**PROBLEM STATEMENT**
Please output exactly the lines from the one that holds "You are a computer-use" through the final line of the data, and nothing else; leave out any pictures.

**INPUT FOR THIS TASK**
--*--

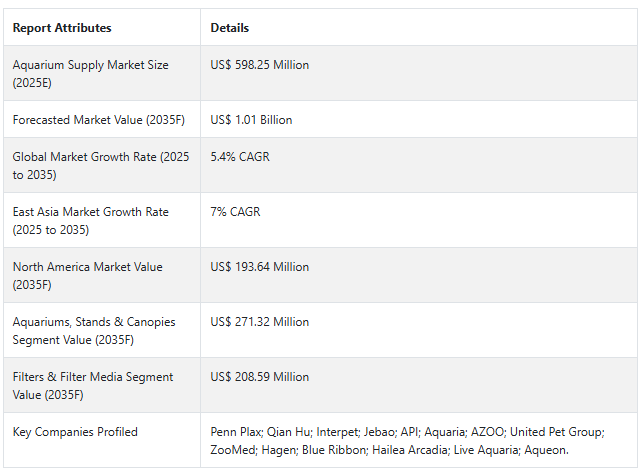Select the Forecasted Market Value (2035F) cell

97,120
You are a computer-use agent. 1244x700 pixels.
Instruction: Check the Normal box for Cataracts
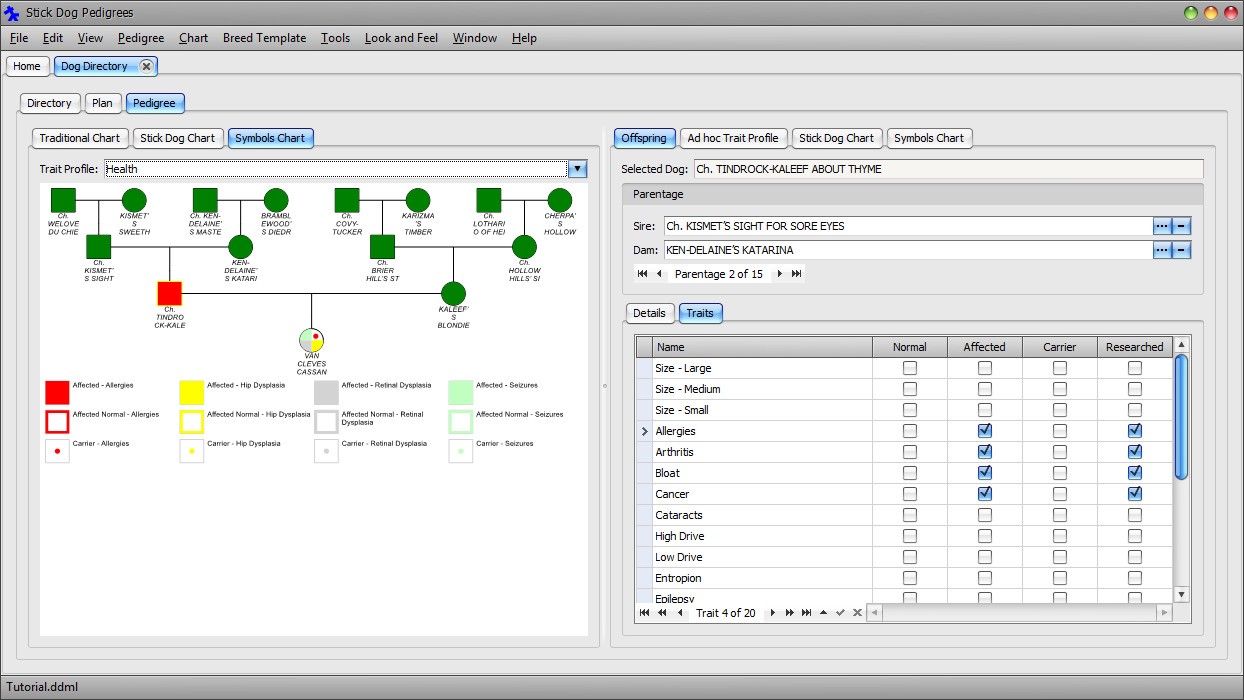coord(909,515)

--*--

**SOLUTION TO THE PROBLEM**
You are a computer-use agent. 1244x700 pixels.
Instruction: Check the Normal box for Cataracts
coord(909,515)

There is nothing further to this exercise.